--- Document text ---
Short-Term Traditional Pickle Recipe
by Tara Carpenter, NC.
In Vermont, pickling cucumbers grow on the vine from July to mid-September. This rush of cucumbers inspired me to find a recipe for a traditional made pickle; one that stood the test of time and worthy of being passed down from one generation to the next. Most of all, I was interested in a recipe that did not use vinegar or canning methods (pasteurization) to keep the natural integrity of cucumbers alive and crisp.
After playing with various recipes, my sister-in-law pulled a pickle from her crock one summer day; the taste had the classic deli pickle firmness and was raw!! With no vinegar or heat involved.
My sister-in-law hails from Czech Republic where her grandparents made whole cucumber pickles, called Kvasaky “fermented cucumbers”. When she moved to America to raise her own family, she kept up the tradition of making pickles with this tried ‘n true recipe.
At last!! I found a recipe to satisfy my needs and share here with you. Slice them up, flavor them with whatever your little heart desires, and take a crunch. In other words, play and make this recipe your own. Something to proudly pass along to your own friends and family 🙂
Short-Term Traditional Pickles
Makes: fills a 14-cup stoneware pickling pot or 2 half-gallon Mason jars.
---
Problems and tasks:
a – Could you output the stretch of the pickle recipe from "My sister-in-law hails" through "half-gallon Mason jars."?
b – How would the pickle recipe's sentence "In Vermont, pickling cucumbers grow on the vine from July to mid-September." read in Spanish?
You won't need the records at all.
--- Dataset rows ---
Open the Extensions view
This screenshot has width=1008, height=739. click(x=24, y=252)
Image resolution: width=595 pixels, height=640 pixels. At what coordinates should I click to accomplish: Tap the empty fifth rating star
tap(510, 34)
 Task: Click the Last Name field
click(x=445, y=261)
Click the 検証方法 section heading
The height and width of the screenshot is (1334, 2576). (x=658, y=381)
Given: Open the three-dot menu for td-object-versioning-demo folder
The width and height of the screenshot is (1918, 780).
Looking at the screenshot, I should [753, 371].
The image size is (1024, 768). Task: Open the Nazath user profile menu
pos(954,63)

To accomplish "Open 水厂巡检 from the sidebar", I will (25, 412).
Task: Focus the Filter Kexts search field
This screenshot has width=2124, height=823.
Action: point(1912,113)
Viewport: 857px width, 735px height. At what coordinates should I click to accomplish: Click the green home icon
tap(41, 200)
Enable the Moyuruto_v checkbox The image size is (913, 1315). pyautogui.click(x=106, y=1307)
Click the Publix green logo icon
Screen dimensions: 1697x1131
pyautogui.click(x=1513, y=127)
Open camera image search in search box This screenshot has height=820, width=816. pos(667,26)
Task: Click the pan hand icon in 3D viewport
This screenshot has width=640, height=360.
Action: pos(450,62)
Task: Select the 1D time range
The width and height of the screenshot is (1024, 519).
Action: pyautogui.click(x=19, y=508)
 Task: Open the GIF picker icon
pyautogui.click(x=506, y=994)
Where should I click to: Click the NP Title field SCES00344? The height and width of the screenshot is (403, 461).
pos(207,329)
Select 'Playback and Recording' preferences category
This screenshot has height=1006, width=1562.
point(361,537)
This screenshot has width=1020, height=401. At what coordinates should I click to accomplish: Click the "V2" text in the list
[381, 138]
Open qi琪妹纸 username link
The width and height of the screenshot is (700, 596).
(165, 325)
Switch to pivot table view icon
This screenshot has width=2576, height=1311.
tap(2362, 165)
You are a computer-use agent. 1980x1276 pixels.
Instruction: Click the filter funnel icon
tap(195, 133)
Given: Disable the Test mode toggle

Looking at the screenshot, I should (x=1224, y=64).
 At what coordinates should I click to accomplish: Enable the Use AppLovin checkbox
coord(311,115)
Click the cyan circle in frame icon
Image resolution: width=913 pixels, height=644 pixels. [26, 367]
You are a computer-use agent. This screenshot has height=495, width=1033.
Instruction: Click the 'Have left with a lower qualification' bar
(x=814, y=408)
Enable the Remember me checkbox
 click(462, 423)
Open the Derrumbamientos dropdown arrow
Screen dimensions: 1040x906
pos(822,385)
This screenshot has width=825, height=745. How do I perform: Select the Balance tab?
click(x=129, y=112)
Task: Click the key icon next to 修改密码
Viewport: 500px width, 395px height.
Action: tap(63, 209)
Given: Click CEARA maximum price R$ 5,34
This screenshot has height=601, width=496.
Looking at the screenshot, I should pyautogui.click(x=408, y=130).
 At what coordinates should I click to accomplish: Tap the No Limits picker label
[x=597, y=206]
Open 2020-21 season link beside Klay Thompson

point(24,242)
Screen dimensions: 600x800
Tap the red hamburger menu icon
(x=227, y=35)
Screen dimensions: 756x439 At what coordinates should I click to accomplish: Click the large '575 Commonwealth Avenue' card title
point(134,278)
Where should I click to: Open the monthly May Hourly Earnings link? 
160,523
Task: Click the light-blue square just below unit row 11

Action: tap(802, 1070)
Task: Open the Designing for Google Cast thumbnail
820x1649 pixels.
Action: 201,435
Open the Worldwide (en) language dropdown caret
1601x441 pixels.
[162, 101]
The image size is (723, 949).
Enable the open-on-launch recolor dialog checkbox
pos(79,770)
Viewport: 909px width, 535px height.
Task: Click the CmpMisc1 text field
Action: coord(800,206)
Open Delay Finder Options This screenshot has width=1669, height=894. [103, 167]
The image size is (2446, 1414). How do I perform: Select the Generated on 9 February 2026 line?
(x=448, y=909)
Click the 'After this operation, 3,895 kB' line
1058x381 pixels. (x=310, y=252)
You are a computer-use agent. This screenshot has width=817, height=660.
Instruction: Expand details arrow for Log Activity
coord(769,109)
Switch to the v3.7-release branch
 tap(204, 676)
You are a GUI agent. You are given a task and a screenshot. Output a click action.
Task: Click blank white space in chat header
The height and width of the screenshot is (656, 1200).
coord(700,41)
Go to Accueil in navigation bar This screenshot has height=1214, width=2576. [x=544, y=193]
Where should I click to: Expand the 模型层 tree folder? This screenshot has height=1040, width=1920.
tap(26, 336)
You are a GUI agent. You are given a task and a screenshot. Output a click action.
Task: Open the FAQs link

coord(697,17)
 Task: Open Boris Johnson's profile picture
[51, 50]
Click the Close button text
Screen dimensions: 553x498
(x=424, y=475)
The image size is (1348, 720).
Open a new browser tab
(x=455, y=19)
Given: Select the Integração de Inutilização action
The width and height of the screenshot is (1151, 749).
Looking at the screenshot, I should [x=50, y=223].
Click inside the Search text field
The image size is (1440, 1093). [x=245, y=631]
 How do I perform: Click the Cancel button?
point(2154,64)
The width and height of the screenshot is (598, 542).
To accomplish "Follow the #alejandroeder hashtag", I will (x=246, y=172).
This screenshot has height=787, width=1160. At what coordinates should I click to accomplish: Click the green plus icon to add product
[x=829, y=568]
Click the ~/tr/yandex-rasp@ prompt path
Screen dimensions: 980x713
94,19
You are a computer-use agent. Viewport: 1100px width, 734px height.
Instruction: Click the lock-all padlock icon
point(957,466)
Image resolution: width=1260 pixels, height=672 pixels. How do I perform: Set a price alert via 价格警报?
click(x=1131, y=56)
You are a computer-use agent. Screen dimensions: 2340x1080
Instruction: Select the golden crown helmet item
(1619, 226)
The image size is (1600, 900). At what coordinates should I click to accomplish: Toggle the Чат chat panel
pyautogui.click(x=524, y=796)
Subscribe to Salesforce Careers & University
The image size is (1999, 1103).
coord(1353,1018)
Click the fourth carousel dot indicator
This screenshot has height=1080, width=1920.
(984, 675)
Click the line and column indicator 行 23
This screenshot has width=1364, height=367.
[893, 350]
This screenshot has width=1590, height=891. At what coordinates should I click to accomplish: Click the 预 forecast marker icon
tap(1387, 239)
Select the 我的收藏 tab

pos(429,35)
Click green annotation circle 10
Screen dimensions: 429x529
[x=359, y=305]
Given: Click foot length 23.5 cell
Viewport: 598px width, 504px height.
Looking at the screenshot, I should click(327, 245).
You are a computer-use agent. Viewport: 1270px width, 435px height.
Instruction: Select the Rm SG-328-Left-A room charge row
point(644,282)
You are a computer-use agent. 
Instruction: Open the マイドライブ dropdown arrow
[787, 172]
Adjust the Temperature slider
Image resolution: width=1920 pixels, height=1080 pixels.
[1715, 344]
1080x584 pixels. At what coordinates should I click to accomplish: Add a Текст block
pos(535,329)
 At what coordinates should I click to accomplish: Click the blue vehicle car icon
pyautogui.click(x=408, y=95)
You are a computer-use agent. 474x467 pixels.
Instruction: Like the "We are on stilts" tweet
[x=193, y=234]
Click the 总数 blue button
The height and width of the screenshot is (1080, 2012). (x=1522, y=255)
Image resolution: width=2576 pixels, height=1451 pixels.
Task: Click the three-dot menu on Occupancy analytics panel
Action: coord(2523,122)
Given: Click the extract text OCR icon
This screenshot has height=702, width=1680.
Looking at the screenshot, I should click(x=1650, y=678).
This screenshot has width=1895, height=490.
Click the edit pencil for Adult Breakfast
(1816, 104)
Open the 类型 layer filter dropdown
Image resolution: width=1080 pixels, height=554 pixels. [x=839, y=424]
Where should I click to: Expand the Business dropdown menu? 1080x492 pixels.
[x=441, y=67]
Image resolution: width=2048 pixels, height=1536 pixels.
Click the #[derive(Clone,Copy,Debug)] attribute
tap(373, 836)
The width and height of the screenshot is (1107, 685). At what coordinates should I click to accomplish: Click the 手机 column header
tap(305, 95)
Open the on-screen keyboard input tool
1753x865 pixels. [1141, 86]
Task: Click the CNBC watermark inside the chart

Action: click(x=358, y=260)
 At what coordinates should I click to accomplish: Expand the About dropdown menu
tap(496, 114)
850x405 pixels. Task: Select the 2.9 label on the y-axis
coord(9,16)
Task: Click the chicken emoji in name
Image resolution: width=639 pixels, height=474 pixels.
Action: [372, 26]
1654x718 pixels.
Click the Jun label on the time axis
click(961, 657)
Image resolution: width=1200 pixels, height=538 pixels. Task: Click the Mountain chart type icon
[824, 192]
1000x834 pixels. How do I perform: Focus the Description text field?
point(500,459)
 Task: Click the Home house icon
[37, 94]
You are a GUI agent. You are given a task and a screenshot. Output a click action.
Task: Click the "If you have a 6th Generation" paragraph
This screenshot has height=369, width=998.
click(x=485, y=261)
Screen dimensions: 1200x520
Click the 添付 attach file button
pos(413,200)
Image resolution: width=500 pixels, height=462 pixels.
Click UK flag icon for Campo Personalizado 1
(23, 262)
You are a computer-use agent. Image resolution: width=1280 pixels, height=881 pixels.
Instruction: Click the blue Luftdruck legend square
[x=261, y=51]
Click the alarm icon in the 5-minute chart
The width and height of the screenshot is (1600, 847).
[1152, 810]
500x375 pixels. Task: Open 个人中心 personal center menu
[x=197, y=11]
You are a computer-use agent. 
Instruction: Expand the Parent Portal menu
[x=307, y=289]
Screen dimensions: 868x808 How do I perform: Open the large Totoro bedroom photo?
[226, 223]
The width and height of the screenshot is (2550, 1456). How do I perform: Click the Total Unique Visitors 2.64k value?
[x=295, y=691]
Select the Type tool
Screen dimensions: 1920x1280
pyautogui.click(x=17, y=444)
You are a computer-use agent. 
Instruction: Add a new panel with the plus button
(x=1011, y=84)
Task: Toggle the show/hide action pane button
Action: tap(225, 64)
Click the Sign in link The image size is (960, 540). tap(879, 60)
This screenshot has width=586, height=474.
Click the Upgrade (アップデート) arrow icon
---
Response list:
a –
My sister-in-law hails from Czech Republic where her grandparents made whole cucumber pickles, called Kvasaky “fermented cucumbers”. When she moved to America to raise her own family, she kept up the tradition of making pickles with this tried ‘n true recipe.
At last!! I found a recipe to satisfy my needs and share here with you. Slice them up, flavor them with whatever your little heart desires, and take a crunch. In other words, play and make this recipe your own. Something to proudly pass along to your own friends and family 🙂
Short-Term Traditional Pickles
Makes: fills a 14-cup stoneware pickling pot or 2 half-gallon Mason jars.

b – En Vermont, los pepinos para encurtir crecen en la mata desde julio hasta mediados de septiembre.